法改正でリスクアセスメント実施義務へ

全事業所が対象、中小企業向け「アセスメントシート」も配信

労働安全衛生法が改正されたことに伴い、今年6月1日から、労働安全衛生法施行令に掲げられている640の化学物質についてのリスクアセスメントの実施が義務となった。「リスクアセスメント」とは、『一定の危険性・有害性が確認されている化学物質による危険性又は有害性等の調査』のこと。なお法改正に伴い、ラベル表示義務についても、640物質にまで拡大した。
実施時期については、①対象物を原材料などに新規に採用、あるいは変更した時、②対象物を製造したり、取り扱う業務の作業方法や作業手順を新規に採用・変更する時、③その他に、対象物による危険性または有害性などについて変化が生じたり、生じる恐れがある時、とされている。既存の規定内の作業を踏襲する場合は、該当しない。罰則は設けていないが、守られていない場合は違法とみなされ行政指導が入る。

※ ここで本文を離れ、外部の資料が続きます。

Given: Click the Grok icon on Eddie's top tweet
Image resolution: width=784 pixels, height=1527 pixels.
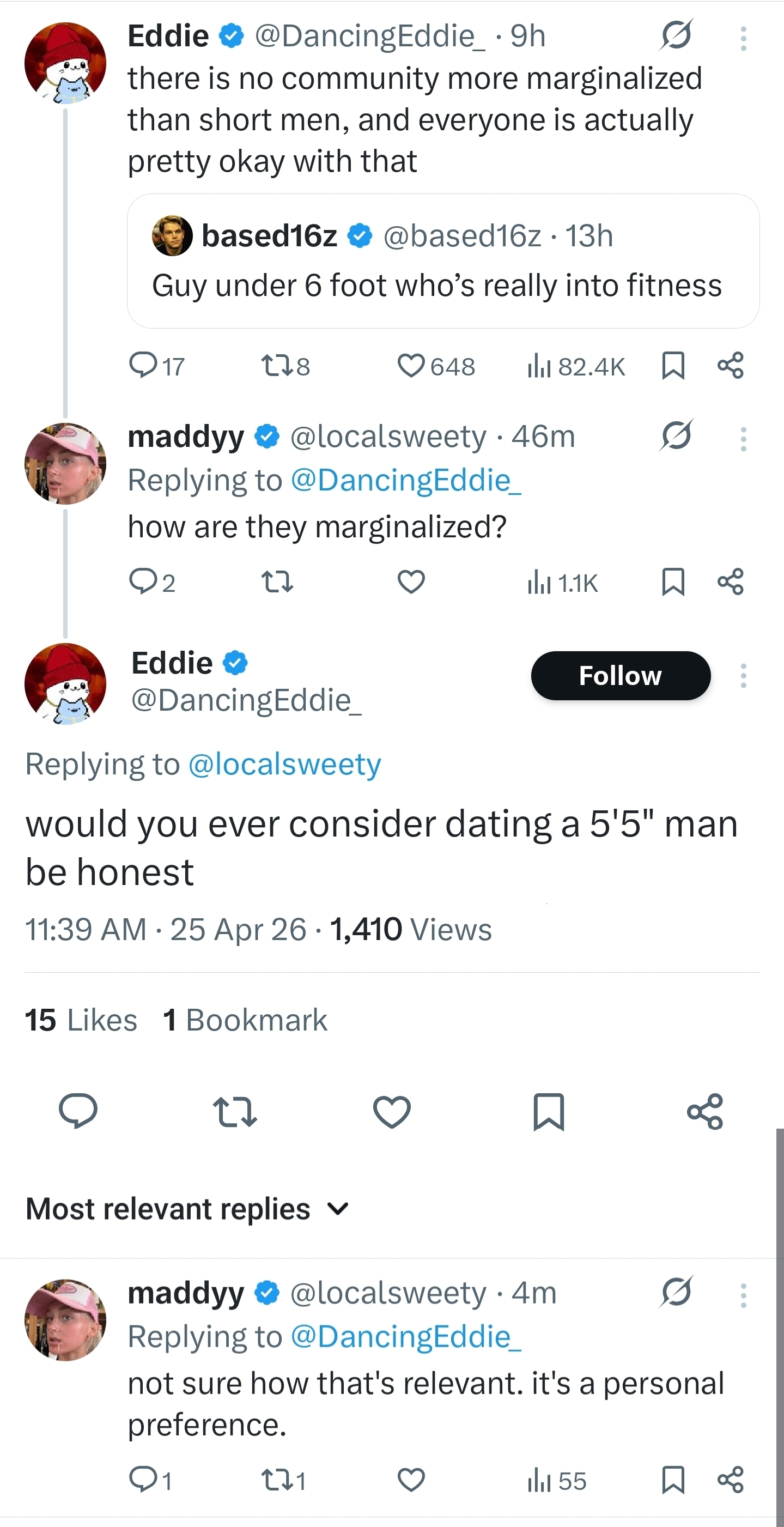Looking at the screenshot, I should coord(676,35).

今回のリスクアセスメントの義務化への動きは、平成24年に浮上した校正印刷の胆管癌発症事故が一つの契機になっている。最近の優良企業の基本方針の一つとして、「安全・健康」が含まれる。会社での怪我などの「労働安全」は個人差も少なく、目立つため対策もとりやすいが、病気などの原因となる「労働衛生」は、潜伏期間が長く個人差もあるなど目に見えにくく、対策が取りにくいため、対策が遅れがちになる。こうしたことからも、安心して働ける環境づくりを行うために、リスクアセスメントが必要だとされている。
なお、化学物質を扱っている中小印刷会社が簡便にリスクアセスメントを実施できるように「アセスメントシート」が制作されている。同シートは、各社が該当箇所にチェックを入れるだけの簡単調査で現状を把握できるもので、厚生労働省「職場のあんぜんサイト」で掲載している。